Ira Winkler, CISSP, is President of Secure Mentem and Co-Host of the Irari Report. He is considered one of the world’s most influential security professionals and has been named a “Modern Day James Bond” by the media. He won the Hall of Fame award from ISSA, and most recently, CSO magazine named him a CSO Compass Award winner as “The Awareness Crusader.” Winkler has designed implemented, maintained and assessed awareness programs for decades, in organizations throughout most industries. He performed empirical research on the success of awareness efforts. His espionage simulations examine the success of security programs in general, and also provide a base of knowledge in responded to incidents, many involving human exploitation.

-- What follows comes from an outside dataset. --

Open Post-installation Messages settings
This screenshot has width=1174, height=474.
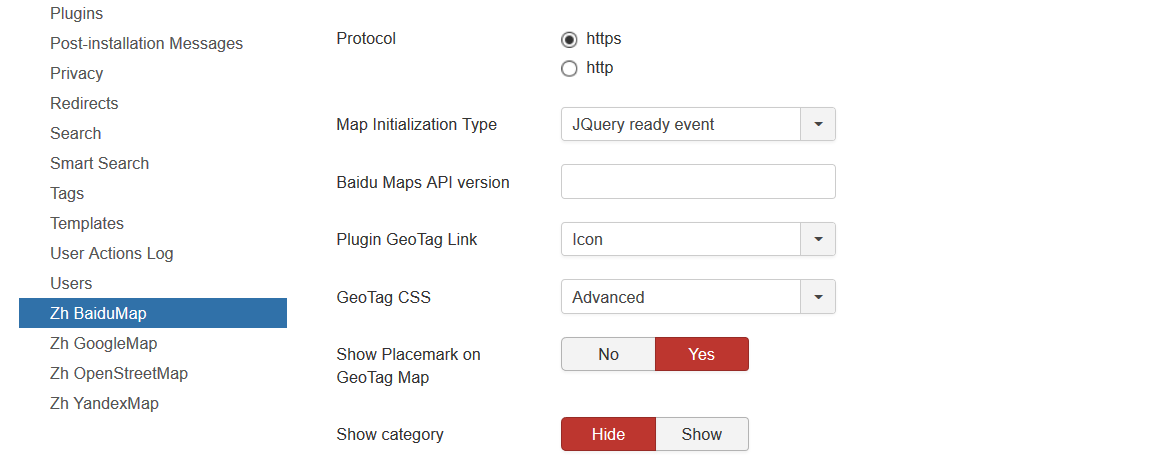[146, 44]
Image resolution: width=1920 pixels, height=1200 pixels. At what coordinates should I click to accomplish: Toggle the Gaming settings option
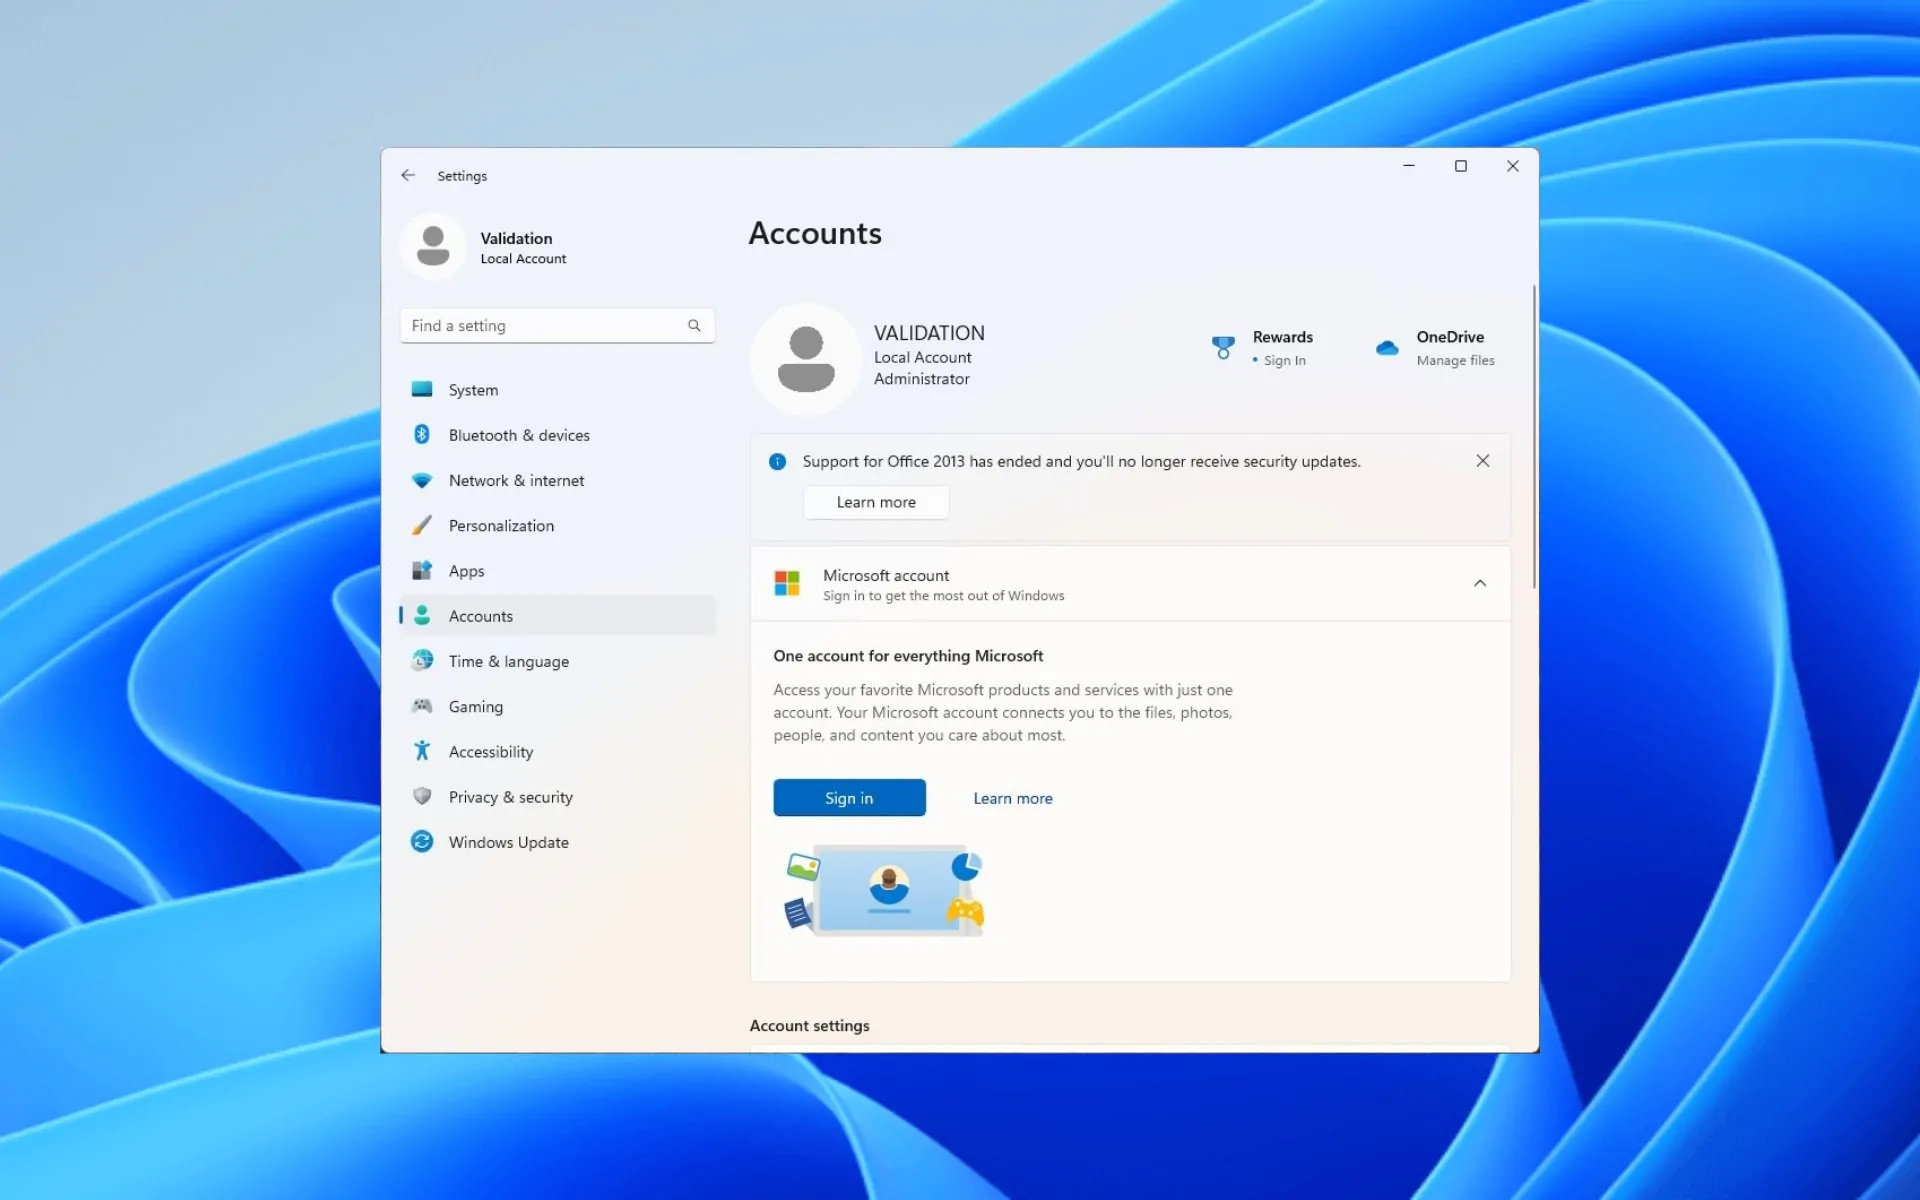coord(476,705)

Christopher P. Skroupa: To introduce some of these ideas covered in your book, Advanced Persistent Security, let’s start off with your recounting your time at NSA, when you came across an obvious cyber vulnerability and how that spoke to the importance of detection in prevention.

Ira Winkler: Right. So when I worked at NSA, I worked with a woman whose last name was Kirk. I was training her how to use the system and I told her, “Ok, log on to the system. Now log on to the database. Ok, the database ID is going to be your last name: Kirk. Now enter your password, Captain, C-A-P-T-A-I-N.” She looked at me in horror and said, “How do you know what my password is?” And I’m like, “You’ve got to be kidding me.”

With that in mind, the issue is that there is a system at NSA that allowed her to have a password as “captain” on an account of Kirk. Now can a script-kiddie have guessed her password? A teenager with nothing better to do with his time? Yeah, he would have guessed “captain” in a heartbeat. Could a cyber-terrorist have guessed this? Yes. Could Russia have guessed this? Yes. However, if I go ahead and enforce that she can’t have the password of “captain,” it doesn’t matter who the threat is — I have taken away the vulnerability for them to attempt to exploit it.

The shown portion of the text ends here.